Brief. This exercise asks for an exact transcription of every entry.

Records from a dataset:
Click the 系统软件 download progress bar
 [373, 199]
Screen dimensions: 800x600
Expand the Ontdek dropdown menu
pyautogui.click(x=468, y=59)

Answer section.
Click the 系统软件 download progress bar
 [373, 199]
Screen dimensions: 800x600
Expand the Ontdek dropdown menu
pyautogui.click(x=468, y=59)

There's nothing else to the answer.